*Work task:* From the entries that follow, copy exactly the lines beginning at the line holding "Where should I" and continuing through the line holding "Select the Speaking".

*Input records:*

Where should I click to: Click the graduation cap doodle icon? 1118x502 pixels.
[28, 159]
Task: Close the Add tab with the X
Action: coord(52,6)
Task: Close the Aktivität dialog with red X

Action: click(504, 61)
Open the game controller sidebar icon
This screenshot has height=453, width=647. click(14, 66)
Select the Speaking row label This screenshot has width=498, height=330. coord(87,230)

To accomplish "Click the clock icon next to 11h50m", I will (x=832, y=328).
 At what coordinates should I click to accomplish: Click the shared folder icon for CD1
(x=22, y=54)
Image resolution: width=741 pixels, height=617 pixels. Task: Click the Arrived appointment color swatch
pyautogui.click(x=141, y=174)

...

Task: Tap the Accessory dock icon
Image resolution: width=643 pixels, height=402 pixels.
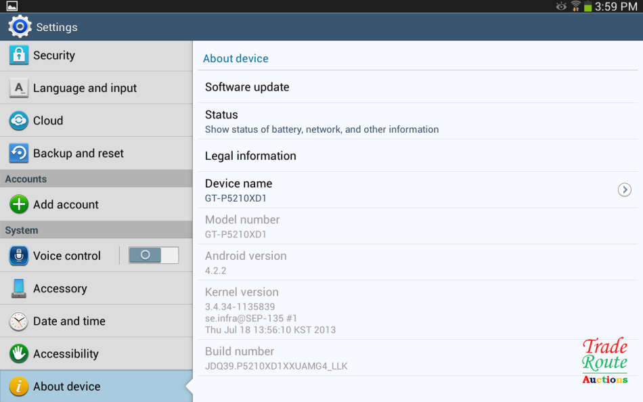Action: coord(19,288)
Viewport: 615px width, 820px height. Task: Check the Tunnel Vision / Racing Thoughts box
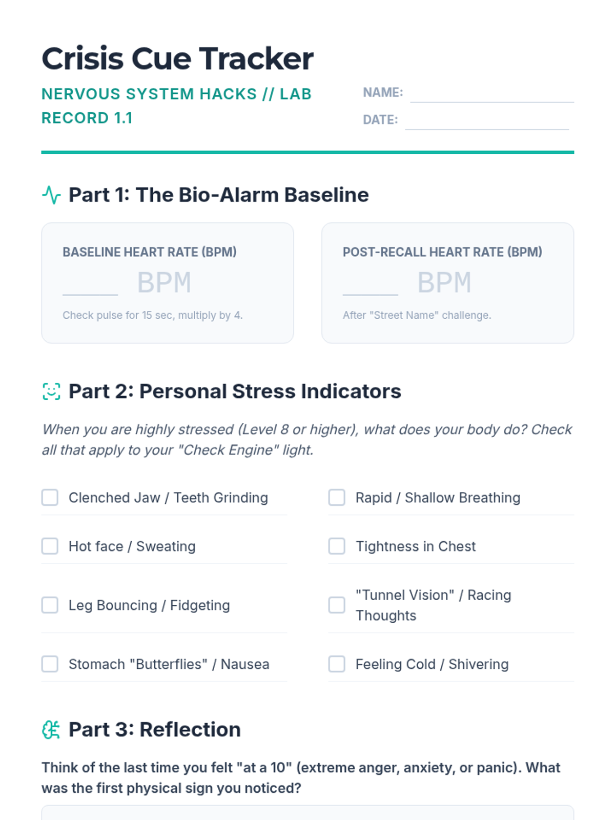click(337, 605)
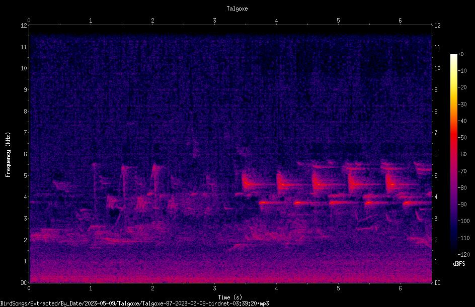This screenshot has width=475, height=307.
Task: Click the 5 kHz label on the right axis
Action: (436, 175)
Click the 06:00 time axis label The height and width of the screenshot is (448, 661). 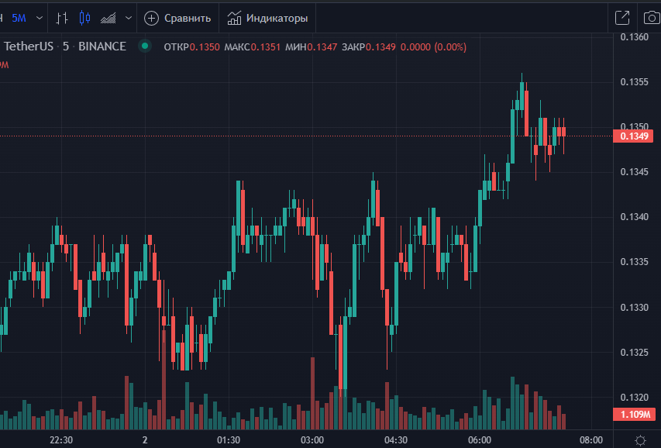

*Answer section:*
Where should I click to: Click the graduation cap doodle icon? 1118x502 pixels.
[28, 159]
Task: Close the Add tab with the X
Action: coord(52,6)
Task: Close the Aktivität dialog with red X

Action: click(504, 61)
Open the game controller sidebar icon
This screenshot has height=453, width=647. click(14, 66)
Select the Speaking row label This screenshot has width=498, height=330. coord(87,230)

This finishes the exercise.